TASK DATA section start

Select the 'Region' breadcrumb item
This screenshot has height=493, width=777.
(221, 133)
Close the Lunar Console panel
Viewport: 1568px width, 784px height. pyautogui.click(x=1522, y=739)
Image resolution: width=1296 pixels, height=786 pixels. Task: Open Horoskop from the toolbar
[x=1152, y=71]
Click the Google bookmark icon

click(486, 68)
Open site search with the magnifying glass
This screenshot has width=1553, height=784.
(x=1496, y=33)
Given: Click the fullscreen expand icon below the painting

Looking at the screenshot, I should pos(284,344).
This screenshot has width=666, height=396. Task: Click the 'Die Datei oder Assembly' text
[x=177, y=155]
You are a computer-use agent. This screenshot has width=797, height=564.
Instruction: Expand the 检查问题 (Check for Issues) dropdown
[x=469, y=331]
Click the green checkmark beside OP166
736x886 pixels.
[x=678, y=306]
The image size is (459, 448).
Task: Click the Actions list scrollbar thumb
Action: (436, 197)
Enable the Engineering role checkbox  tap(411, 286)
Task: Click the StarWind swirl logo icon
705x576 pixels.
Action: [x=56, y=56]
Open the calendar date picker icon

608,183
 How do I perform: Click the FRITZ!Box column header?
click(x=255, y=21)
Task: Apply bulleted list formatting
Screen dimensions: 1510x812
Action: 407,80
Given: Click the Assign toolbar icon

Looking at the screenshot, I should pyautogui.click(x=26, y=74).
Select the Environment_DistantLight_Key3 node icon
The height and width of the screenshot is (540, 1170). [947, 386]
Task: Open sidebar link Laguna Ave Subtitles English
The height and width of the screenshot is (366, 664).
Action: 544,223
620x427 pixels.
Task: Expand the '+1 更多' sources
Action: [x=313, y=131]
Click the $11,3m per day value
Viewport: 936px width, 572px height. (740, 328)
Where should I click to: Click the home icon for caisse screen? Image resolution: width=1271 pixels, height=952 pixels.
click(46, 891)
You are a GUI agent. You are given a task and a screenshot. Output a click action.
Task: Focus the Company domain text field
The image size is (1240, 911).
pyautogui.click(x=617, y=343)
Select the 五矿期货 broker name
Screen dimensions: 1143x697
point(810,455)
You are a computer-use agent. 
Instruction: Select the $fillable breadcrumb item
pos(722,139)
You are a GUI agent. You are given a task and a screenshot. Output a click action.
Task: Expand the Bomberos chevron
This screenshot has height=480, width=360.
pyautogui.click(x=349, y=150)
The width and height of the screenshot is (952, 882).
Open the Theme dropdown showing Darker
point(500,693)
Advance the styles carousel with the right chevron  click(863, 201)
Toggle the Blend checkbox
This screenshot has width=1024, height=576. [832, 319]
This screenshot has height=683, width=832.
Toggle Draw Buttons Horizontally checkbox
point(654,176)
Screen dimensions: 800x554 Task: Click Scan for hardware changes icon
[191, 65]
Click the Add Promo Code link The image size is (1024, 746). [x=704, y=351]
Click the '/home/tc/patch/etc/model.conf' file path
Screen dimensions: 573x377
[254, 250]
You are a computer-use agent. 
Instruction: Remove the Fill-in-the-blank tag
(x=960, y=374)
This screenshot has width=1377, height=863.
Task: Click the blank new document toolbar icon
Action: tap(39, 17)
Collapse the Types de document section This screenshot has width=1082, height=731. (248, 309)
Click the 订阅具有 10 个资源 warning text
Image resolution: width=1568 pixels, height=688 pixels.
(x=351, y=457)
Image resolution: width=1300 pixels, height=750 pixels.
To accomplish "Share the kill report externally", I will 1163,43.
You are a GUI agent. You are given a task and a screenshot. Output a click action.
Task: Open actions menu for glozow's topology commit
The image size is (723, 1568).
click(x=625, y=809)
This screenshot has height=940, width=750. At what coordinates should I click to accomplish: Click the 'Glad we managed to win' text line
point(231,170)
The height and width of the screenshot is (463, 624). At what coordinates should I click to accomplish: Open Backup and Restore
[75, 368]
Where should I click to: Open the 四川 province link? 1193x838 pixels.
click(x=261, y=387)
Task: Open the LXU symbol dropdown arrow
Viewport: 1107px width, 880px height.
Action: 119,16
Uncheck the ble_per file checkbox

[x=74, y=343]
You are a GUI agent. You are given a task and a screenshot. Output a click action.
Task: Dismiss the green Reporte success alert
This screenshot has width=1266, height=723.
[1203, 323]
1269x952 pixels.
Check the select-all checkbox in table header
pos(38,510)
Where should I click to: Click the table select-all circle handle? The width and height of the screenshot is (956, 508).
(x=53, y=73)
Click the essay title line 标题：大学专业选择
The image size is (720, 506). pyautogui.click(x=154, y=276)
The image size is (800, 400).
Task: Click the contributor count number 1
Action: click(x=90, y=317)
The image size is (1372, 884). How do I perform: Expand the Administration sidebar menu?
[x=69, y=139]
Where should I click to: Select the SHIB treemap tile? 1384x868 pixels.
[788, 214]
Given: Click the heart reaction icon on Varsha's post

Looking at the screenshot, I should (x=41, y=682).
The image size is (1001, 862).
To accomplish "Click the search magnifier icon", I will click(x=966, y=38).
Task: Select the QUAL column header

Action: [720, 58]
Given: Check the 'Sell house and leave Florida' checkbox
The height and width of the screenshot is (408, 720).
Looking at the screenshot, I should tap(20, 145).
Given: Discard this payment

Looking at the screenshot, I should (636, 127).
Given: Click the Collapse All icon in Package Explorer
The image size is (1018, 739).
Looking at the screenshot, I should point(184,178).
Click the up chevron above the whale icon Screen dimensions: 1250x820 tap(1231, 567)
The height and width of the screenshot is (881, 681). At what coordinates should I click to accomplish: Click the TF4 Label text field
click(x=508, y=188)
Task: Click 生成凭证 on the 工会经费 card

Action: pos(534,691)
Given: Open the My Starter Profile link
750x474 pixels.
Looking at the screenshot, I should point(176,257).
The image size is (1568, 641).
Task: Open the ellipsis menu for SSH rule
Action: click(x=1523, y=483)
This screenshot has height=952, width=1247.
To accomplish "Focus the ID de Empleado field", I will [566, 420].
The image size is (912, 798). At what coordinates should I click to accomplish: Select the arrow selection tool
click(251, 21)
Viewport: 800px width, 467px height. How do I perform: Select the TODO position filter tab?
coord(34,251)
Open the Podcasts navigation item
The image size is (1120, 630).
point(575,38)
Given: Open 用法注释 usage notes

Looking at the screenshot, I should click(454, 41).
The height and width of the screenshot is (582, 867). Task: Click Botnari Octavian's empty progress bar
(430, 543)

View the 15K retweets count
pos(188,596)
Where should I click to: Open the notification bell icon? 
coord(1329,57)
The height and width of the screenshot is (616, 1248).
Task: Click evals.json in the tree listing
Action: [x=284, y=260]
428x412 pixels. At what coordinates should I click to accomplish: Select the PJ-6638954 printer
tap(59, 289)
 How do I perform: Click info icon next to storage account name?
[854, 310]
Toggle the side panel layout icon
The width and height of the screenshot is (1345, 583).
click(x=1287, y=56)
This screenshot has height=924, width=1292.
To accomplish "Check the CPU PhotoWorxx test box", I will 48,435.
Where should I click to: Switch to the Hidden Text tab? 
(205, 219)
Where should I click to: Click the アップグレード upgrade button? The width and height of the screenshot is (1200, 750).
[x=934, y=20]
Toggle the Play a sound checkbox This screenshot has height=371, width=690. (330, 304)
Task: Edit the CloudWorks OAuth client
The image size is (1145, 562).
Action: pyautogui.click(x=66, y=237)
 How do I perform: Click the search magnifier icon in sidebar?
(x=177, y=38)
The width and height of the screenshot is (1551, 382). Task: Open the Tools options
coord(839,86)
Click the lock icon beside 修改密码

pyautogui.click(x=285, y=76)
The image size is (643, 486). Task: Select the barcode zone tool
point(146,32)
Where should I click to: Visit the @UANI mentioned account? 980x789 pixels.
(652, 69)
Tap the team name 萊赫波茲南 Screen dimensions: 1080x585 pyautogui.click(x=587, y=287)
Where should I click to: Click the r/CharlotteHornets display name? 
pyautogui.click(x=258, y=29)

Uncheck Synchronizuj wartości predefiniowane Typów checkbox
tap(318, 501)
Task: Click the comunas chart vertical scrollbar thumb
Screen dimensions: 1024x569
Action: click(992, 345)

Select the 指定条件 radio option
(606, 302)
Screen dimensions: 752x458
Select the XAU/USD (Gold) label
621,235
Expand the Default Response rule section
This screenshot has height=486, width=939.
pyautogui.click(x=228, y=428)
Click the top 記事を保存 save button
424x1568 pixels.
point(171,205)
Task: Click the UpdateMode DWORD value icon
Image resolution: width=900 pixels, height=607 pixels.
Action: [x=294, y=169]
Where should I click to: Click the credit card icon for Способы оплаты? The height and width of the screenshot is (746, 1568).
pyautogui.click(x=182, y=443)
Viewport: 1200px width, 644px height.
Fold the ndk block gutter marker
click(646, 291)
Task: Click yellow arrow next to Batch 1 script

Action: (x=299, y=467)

TASK DATA section end

§ **WHAT YOU SHOULD DO**: Begin at the top of the listing above and set down each line exactly. Stop after the line that contains "Task: Open sidebar".

§ **TASK OUTPUT**:
Select the 'Region' breadcrumb item
This screenshot has height=493, width=777.
(221, 133)
Close the Lunar Console panel
Viewport: 1568px width, 784px height. pyautogui.click(x=1522, y=739)
Image resolution: width=1296 pixels, height=786 pixels. Task: Open Horoskop from the toolbar
[x=1152, y=71]
Click the Google bookmark icon

click(486, 68)
Open site search with the magnifying glass
This screenshot has width=1553, height=784.
(x=1496, y=33)
Given: Click the fullscreen expand icon below the painting

Looking at the screenshot, I should pos(284,344).
This screenshot has width=666, height=396. Task: Click the 'Die Datei oder Assembly' text
[x=177, y=155]
You are a computer-use agent. This screenshot has width=797, height=564.
Instruction: Expand the 检查问题 (Check for Issues) dropdown
[x=469, y=331]
Click the green checkmark beside OP166
736x886 pixels.
[x=678, y=306]
The image size is (459, 448).
Task: Click the Actions list scrollbar thumb
Action: (436, 197)
Enable the Engineering role checkbox  tap(411, 286)
Task: Click the StarWind swirl logo icon
705x576 pixels.
Action: [x=56, y=56]
Open the calendar date picker icon

608,183
 How do I perform: Click the FRITZ!Box column header?
click(x=255, y=21)
Task: Apply bulleted list formatting
Screen dimensions: 1510x812
Action: 407,80
Given: Click the Assign toolbar icon

Looking at the screenshot, I should pyautogui.click(x=26, y=74).
Select the Environment_DistantLight_Key3 node icon
The height and width of the screenshot is (540, 1170). [947, 386]
Task: Open sidebar link Laguna Ave Subtitles English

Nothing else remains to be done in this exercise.